Depuis plusieurs mois, Omar Abdul Al Marzooqi fait sensation sur la scène internationale. Grâce, notamment, au somptueux Enjoy de la Mûre, le discret jeune homme se fraie une place parmi l’élite de sa discipline. Porte drapeau des Emirats arabes unis lors des Jeux olympiques de Paris, auteur de parcours de très bonne facture devant le château de Versailles et qualifié pour sa première finale de la Coupe du monde à Bâle à vingt-deux ans ans, le cent-septième mondial grimpe l’échelle vers les sommets à la vitesse de l’éclair. Les yeux brillants d’étoiles lorsqu’il évoque son sport et sa carrière, Omar a tous les ingrédients pour atteindre ses objectifs. La tête sur les épaules, un diplôme en philosophie obtenu à l’Université de la Sorbonne d’Abou Dabi en poche et une équipe de haut vol à ses côtés, il incarne la relève du jumping. Rencontré en Suisse, début avril, l’Emirati évoque son parcours, ses influences, son système, sa vision, mais aussi ses chevaux, auxquels il semble vouer une admiration sans faille et sans fin. Épisode 2.
La première partie de cette interview est à (re)lire ici.
Votre avènement au plus haut niveau ces derniers mois est en partie dû à un certain Enjoy de la Mûre (Vigo Cécé x Sable Rose), né chez Béatrice Drigeard Desgarniers, formé par sa fille, Adeline Morel, puis monté par Kyle Timm et Eduardo Álvarez Aznar. Comment avez-vous croisé la route de ce cheval hors du commun ?
Nous avons essayé Enjoy en septembre 2023. Lorsque nous l’avons vu, William a tout de suite su qu’il s’agissait d’un bon cheval. Dès le premier essai, il y a eu une connexion entre Enjoy et moi. Je l’ai immédiatement adoré. Il n’avait que neuf ans, mais était déjà un cheval de grande classe. Pour mon plus grand bonheur, Sheikha Fatima et les écuries Al Shiraa l’ont acheté.
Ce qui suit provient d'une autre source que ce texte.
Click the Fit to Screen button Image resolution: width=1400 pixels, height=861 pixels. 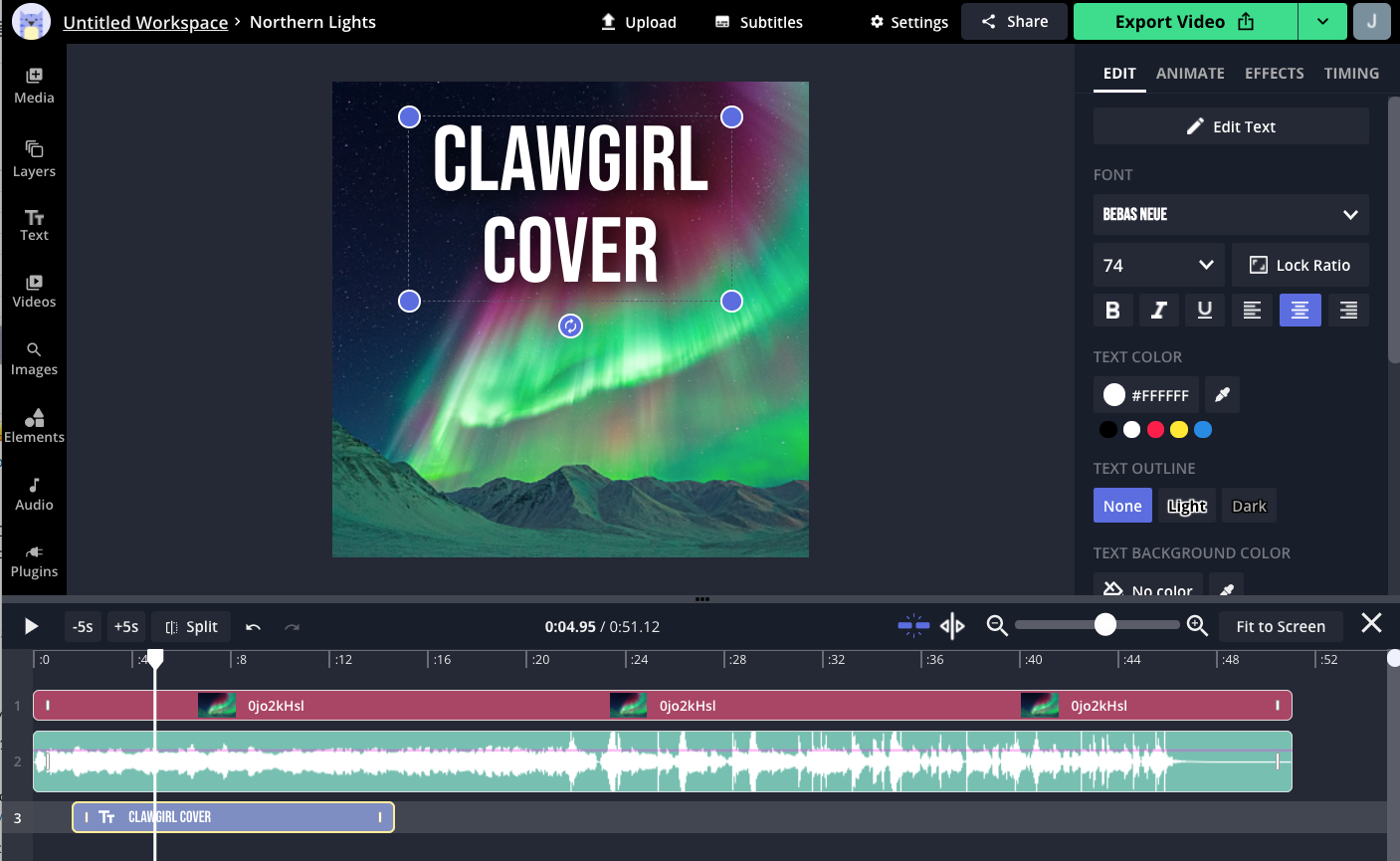1281,626
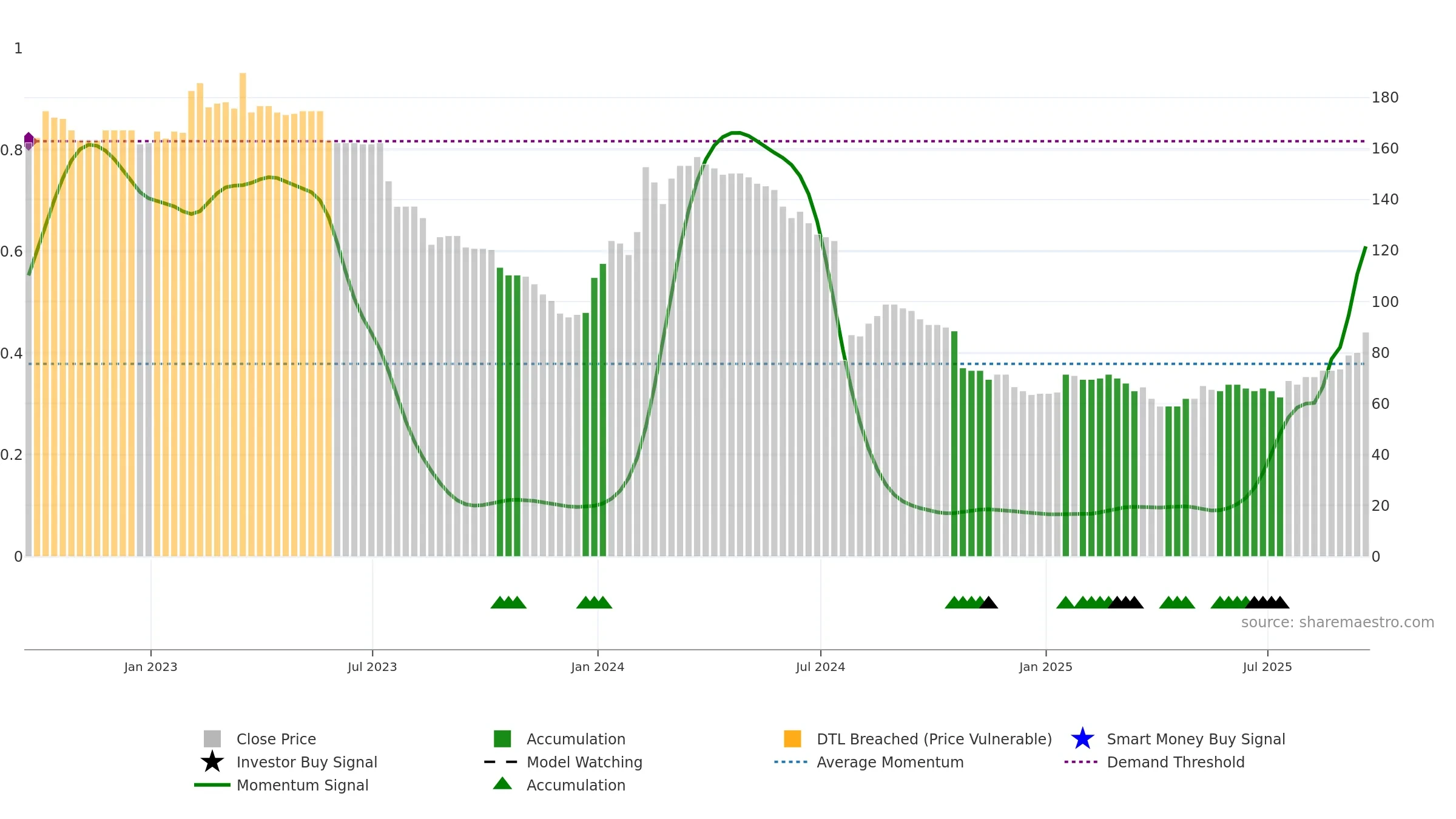Click the Jan 2025 axis tick label
Screen dimensions: 1456x819
pyautogui.click(x=1046, y=667)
Et nous avons eu moins d’un an pour nous préparer pour les Jeux olympiques ! Dès notre premier concours ensemble, à l’occasion d’un CSI 2*, nous avons terminé quatrième du Grand Prix. La semaine suivante, nous avons gagné une épreuve de même niveau. J’ai continué sur des parcours à 1,45m pendant deux bons mois, pour apprendre à le connaître, puis nous avons travaillé pour notre première Coupe des nations 4*. Nous avons signé un double sans-faute aux obstacles et l’équipe s’est imposée ! Nous avons ensuite alterné entre les niveaux d’épreuve, afin que nous continuions à nous découvrir et à prendre de l’expérience. Nous avons concédé une faute dans notre premier Grand Prix 5*, lors de l’étape de la Ligue des nations d’Abou Dabi en 2024. Et puis, nous avons continué notre route vers les Jeux. Avant les Jeux, nous avions seulement disputé deux épreuves à 1,60m ensemble, mais avions tout de même gagné un Grand Prix 5* en Italie. Pour Versailles, j’avais toute confiance en Enjoy. C’est l’un des meilleurs chevaux du monde, le meilleur à mes yeux ! Enjoy est un cheval que tout cavalier rêve de monter.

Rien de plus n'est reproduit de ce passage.